Most of his final message was simply a rehash of the same old delusional stuff he had been proclaiming since the days of writing Mein Kampf. But in the second part of his dictation, he does something a bit more interesting: he appoints people to the various offices and responsibilities in the already crumbling Third Reich—Grand Admiral Donitz as the new Head of State, Goebbels as the new Chancellor of the Reich, Schorner as the new Commander of the Army, etc. etc. It was a fascinating charade, and all the more so since Hitler then knew that these positions had no abiding reality. The Third Reich, with all its offices, was effectively down the historical drain—which was why Hitler was planning on putting a bullet through his head in the first place. Why then the charade? In a word, because bureaucracy has a life of its own.
This bureaucratic element was deeply woven into the fabric of life in the Third Reich. Down to the end of the war, bureaucracy continued to thrive, with ever more papers and forms and reports needing to be filled out and filed. (The extent of such bureaucracy, which seemed to escalate as the national infrastructure collapsed, is documented by such studies as Ian Kershaw’s The End: The Defiance and Destruction of Hitler’s Germany.) Indeed, bureaucracy seemed to find a natural place in the Third Reich, and most of the Reich’s most terrible criminals (such as Eichmann) were essentially bureaucrats.
What is bureaucracy?

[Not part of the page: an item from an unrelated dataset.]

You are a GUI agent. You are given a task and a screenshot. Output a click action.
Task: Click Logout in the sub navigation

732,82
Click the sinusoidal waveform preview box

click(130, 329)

One online dictionary defines it as “a system of administration marked by officialism, red tape, and proliferation”. I would characterize it as “power without personalism”, the exercise of power devoid of the personal touch, personal contact—or, to use Biblical terms, “power without love”. As such, it carries within it the seeds of the demonic.
But only the seeds. Bureaucrats are not demonic—although I think it significant that the term “bureaucrat” is culturally tinged with at least some disapproval, so that few people would boast of being a bureaucrat as they might boast of being a teacher or a postal worker. But bureaucracy is not only not demonic, it is vitally necessary to running the infrastructure of any community larger than a small town. It is thanks to bureaucrats that social infrastructure works at all, and as such they deserve gratitude and respect from all of us who benefit from their (frequently thankless) labours. The difficulty comes in because the bureaucrat must make decisions effecting countless people that he (or she) never sees. There is no easy way around this difficulty, but that simply means that the bureaucrat must tread all the more carefully and do everything possible to nurture connections with the people about whom bureaucratic decisions are made.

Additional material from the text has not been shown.